The background paper does not recognize the fact that the ruling elites in India today have embarked on a course of emerging as an economic and military power, which has several consequences. The development of metro areas to suit the needs of these elites is a foregone conclusion. The references to Shanghai and Singapore that are frequent in the media has a definite content — the poor shall be pushed out of sight and out of mind, and the cities becomes ultra-modern posh metropolises. The laws on the books deem it such, and to lay the blame on the doorstep of the Judiciary for carrying out ‘anti-poor’ activities is only touching the tip of the gigantic iceberg that is the polity of the present day elites.

Therefore, one cannot shy away from the question of the law in the land and from where it comes. The Judiciary is one of the important creations of British Rule when they took over India as a crown possession. One of the important aims of the laws of the land was to ensure the supremacy of British interests in India, the the Judiciary as the arbiter of disputes between individuals, parties, and indeed the State and its subjects. After the transfer of power to the ruling elites of India in 1947, the Judiciary’s role has been to defend the supremacy of private property and its interests. The points of the background paper on judicial delays, plight of undertrials, the lack of accessibility of judicial redressal to the poor and needy are all beyond dispute. The important points missed in the background paper include the violation of rights of individuals, groups, and the nations that constitute India, to all of which the Judiciary is a willing or unwilling party. If the law so deems that there shall be ‘fast-track’ TADA courts, willy-nilly even after the scrapping of TADA, what choice does the Judiciary have but to go along? If today the Armed Forces Special Powers Act has on its books the provision that there can be arbitary detentions and arrests and searches, how shall the Judiciary deal with this except to go along with the provisions of the law? Indeed, if there are so many laws on the books that are openly anti-labour, e.g., the Essential Services Maintenence Act, how shall the working people meet their needs of justice if there are so many shackles on their feet? Why is it that despite the fact that all these laws violate the principle of natural justice, they continue to be on the books? What is to free the Indian people from such repressive laws? How is it that security forces around the country can merrily liquidate individuals here in the name of combating terrorism, and there in the naming of combating naxalism, and elsewhere in the namely of crushing insurgency? Should these not take precedence before, or at the very least concurrence with debating the question of Judicial Reform as the primary question facing the people at this time? In light of these examples, thinking individuals and parties must ask can mere Judicial Reforms get the beacon of justice to the Indian people, or is it that the latter can result only from a thorough going transformation of Indian society.

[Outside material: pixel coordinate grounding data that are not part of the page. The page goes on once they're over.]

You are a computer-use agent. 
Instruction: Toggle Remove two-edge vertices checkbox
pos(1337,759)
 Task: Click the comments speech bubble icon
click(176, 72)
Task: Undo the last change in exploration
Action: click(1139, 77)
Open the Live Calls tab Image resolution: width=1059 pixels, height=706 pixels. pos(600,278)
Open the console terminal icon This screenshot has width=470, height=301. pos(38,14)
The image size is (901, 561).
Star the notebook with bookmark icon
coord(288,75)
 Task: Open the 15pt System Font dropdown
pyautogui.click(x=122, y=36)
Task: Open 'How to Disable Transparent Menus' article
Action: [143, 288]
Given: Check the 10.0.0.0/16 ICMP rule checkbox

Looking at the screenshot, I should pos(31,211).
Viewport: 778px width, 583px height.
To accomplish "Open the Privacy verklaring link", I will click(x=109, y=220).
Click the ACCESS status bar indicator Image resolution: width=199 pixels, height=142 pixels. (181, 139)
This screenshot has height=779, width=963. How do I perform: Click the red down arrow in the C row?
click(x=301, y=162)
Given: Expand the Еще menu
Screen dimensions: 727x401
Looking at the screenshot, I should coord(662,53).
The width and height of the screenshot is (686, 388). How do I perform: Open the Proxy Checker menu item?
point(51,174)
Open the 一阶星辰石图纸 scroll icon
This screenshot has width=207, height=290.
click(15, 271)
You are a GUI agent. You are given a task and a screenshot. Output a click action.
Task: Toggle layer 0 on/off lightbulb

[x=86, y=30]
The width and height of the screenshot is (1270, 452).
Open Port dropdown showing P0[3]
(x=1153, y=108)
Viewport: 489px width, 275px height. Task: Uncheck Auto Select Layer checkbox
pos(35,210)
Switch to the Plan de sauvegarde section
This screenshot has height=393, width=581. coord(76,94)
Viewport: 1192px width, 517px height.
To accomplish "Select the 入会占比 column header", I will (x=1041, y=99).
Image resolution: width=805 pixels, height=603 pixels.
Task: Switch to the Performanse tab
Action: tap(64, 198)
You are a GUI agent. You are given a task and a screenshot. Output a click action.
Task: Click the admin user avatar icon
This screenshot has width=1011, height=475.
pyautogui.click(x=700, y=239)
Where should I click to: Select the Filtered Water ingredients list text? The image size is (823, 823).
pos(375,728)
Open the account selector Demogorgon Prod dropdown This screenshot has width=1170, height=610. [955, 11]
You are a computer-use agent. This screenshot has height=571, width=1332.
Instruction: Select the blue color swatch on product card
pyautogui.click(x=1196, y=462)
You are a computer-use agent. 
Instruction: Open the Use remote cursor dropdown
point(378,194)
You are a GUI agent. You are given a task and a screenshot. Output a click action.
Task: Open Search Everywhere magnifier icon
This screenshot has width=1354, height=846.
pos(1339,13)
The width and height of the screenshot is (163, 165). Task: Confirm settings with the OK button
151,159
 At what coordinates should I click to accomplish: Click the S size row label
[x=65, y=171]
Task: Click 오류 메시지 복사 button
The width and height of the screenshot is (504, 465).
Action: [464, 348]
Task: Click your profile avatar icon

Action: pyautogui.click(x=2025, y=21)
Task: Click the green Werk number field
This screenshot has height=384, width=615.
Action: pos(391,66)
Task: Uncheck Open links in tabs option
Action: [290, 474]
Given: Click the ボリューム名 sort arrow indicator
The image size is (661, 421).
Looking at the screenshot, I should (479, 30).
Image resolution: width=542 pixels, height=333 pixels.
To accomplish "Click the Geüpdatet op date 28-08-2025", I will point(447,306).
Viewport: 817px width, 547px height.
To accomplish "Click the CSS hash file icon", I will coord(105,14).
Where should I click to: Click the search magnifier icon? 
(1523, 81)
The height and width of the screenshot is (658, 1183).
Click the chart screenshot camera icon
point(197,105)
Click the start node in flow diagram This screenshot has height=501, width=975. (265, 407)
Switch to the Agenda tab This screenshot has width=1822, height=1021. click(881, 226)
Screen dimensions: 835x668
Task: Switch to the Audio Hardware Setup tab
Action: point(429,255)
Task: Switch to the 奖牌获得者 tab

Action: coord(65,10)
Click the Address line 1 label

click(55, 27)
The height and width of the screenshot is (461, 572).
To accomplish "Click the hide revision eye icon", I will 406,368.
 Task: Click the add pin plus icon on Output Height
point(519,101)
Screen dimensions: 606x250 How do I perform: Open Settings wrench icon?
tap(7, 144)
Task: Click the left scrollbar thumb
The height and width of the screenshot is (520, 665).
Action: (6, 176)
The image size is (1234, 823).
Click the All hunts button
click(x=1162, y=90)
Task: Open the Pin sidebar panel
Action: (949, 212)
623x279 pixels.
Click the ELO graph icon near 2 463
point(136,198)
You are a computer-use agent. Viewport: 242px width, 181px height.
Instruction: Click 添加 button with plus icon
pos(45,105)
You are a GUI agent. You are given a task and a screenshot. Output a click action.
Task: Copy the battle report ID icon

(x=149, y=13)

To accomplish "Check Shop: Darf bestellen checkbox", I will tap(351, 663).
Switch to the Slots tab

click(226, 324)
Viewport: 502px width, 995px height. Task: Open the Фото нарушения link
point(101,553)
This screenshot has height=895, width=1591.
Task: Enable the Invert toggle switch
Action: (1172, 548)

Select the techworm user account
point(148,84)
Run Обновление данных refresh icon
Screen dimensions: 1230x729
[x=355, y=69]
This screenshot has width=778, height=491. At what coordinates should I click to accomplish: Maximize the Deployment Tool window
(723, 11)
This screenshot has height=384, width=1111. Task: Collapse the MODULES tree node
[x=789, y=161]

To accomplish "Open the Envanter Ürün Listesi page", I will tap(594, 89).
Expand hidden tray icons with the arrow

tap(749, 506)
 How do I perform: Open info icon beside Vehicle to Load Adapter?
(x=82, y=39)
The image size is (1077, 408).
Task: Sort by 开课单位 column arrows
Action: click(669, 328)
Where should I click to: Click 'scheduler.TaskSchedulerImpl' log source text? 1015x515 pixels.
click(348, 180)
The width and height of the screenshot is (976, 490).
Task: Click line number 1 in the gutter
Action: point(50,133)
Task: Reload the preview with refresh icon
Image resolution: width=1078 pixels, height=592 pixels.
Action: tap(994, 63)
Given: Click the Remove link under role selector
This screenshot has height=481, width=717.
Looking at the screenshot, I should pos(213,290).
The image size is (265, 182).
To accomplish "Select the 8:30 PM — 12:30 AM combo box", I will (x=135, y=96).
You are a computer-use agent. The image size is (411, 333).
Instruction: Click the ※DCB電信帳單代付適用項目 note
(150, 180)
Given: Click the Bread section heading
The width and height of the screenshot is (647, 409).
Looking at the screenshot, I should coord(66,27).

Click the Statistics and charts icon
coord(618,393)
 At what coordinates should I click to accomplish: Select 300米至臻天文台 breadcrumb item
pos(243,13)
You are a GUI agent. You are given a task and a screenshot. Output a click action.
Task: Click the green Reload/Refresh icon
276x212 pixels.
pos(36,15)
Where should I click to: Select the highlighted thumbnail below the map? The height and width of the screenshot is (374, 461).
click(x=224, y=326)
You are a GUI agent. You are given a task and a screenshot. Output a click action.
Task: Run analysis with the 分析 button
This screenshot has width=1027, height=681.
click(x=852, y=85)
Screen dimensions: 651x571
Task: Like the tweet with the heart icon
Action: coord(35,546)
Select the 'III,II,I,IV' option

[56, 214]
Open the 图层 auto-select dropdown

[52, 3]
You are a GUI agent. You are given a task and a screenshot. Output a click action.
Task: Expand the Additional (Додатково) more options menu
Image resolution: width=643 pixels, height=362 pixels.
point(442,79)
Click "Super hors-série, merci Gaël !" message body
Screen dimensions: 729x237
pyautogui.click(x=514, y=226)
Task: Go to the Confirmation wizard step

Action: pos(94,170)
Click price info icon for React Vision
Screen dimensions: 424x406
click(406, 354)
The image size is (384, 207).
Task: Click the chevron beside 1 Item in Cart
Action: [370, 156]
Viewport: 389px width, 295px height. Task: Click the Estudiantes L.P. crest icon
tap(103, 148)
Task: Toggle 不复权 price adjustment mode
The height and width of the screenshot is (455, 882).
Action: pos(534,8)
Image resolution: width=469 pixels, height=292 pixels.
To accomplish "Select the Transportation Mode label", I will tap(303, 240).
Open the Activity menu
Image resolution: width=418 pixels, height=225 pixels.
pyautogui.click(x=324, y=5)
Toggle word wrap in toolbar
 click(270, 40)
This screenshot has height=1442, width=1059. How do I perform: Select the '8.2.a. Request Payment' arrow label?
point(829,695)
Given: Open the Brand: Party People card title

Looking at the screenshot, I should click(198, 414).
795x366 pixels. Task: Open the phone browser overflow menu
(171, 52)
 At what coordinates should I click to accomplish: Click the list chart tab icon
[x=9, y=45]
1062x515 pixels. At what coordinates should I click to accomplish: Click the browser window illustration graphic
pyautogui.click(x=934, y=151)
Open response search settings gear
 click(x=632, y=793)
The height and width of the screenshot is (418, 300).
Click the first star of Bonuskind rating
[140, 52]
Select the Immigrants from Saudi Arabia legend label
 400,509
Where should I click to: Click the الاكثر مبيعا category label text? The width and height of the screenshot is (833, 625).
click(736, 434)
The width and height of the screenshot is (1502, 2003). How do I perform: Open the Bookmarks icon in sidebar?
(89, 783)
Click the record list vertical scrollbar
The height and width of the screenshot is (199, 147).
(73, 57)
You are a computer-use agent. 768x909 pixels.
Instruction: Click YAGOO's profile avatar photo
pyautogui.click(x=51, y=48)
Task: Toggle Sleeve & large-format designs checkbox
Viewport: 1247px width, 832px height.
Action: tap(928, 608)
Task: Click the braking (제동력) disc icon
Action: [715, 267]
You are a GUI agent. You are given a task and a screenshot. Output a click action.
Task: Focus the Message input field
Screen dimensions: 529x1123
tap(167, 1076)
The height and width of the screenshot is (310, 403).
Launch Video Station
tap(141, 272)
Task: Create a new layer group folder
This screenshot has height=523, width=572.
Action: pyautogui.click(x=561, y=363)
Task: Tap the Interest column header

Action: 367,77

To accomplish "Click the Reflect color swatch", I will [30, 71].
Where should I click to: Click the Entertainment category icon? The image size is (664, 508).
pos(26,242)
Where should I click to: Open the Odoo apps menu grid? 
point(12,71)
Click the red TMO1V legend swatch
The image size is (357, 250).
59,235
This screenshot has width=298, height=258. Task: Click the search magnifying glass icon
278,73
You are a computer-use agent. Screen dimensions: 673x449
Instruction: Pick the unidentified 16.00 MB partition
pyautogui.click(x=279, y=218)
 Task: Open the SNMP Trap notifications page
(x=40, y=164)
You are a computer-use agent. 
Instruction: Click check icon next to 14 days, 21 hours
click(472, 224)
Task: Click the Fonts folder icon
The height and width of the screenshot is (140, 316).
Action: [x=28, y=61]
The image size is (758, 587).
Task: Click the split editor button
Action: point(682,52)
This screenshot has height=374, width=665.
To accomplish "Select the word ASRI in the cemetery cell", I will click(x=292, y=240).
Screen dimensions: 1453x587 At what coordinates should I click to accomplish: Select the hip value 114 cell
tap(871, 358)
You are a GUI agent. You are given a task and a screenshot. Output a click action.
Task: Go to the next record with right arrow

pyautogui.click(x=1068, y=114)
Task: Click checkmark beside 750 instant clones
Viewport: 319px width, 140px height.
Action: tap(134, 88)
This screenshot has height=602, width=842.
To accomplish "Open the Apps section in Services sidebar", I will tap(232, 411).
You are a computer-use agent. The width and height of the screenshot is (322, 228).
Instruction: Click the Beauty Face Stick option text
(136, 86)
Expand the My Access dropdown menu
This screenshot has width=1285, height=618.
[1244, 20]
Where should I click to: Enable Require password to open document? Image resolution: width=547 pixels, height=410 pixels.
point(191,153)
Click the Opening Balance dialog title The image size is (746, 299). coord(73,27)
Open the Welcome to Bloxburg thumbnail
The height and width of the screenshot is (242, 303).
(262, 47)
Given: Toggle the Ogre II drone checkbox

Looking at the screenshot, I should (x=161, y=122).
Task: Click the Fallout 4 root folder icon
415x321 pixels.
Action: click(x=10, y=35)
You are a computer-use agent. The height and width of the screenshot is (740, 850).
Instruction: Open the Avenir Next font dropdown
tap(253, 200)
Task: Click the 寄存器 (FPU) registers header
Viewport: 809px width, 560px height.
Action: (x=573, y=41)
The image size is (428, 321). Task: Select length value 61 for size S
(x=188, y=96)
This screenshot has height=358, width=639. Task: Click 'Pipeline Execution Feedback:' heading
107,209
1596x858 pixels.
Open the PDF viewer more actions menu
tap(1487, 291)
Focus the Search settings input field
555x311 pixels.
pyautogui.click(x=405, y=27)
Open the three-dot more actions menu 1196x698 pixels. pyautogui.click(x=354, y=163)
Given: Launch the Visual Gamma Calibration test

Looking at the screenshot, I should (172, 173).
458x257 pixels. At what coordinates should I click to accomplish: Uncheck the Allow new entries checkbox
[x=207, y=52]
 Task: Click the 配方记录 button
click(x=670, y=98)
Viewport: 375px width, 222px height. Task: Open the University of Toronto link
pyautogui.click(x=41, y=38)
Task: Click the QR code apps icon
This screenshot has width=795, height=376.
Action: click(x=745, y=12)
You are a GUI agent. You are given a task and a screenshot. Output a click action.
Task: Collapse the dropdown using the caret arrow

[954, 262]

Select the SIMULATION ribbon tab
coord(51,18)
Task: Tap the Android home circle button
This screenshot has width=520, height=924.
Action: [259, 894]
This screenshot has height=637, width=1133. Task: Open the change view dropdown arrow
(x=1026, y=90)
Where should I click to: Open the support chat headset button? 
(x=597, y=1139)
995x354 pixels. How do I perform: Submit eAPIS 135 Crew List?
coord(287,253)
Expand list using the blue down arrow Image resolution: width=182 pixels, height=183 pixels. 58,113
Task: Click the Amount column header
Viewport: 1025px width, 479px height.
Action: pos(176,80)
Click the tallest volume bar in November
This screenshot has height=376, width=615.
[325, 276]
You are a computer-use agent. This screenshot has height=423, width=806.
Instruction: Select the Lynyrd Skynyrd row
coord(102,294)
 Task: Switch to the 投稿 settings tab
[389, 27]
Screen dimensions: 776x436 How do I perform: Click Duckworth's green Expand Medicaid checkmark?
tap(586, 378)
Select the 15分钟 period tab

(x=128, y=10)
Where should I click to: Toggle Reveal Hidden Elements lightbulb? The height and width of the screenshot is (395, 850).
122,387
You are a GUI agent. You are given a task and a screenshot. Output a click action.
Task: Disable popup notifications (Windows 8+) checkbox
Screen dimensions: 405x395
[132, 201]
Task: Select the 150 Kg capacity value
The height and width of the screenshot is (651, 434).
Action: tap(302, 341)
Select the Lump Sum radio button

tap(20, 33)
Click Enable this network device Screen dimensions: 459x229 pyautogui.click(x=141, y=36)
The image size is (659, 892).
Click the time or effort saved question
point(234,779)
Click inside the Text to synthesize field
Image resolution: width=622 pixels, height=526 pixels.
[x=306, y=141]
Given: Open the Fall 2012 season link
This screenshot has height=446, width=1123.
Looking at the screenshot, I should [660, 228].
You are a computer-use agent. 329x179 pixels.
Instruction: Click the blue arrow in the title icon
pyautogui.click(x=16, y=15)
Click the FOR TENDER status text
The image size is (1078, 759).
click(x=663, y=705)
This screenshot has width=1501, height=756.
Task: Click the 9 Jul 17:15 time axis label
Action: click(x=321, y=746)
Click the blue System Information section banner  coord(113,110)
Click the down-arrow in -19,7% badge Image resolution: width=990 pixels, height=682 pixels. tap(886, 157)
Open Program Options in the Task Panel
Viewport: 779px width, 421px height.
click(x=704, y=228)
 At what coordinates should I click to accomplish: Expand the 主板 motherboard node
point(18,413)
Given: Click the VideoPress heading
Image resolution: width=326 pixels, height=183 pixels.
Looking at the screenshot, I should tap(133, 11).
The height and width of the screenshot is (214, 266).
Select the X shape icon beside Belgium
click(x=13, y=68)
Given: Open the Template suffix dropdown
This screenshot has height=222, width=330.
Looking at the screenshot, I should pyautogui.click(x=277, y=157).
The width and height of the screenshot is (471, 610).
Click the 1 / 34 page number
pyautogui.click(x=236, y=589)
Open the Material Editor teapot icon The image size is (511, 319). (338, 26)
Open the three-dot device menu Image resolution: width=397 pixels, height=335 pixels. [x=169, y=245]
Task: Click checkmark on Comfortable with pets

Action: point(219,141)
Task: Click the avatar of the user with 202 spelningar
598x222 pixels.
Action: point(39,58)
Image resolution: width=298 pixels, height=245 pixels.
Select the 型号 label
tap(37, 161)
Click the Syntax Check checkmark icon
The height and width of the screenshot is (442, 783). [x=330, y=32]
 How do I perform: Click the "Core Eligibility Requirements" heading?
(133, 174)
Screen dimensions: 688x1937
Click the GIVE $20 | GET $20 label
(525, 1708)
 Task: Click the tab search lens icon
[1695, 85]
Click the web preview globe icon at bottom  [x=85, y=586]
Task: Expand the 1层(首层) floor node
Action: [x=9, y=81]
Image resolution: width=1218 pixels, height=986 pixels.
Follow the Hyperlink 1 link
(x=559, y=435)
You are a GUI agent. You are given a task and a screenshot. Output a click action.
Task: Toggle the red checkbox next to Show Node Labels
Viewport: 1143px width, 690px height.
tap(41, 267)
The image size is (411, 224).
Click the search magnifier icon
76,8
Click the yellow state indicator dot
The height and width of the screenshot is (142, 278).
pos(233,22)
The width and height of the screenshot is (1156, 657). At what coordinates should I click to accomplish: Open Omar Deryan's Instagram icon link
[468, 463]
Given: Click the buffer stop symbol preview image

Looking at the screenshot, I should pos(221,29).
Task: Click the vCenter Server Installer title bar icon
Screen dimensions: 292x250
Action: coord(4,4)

One other matter to deal with is the question of why despite so many years of supposed independence, why the Indian mind is still trapped in Eurocentric notion of rights of individuals and of peoples. What was the notion of rights and duties inherent in Indian society, and the concomitant notion of justice? Do we not require modern and engaging definitions of all these concepts that will free the people of India from their condition of enslavement?

It is my fervent hope that the National Convention will be a place where many of the issues raised in this submission to the ‘Views’ section of the LRS page will be actively debated.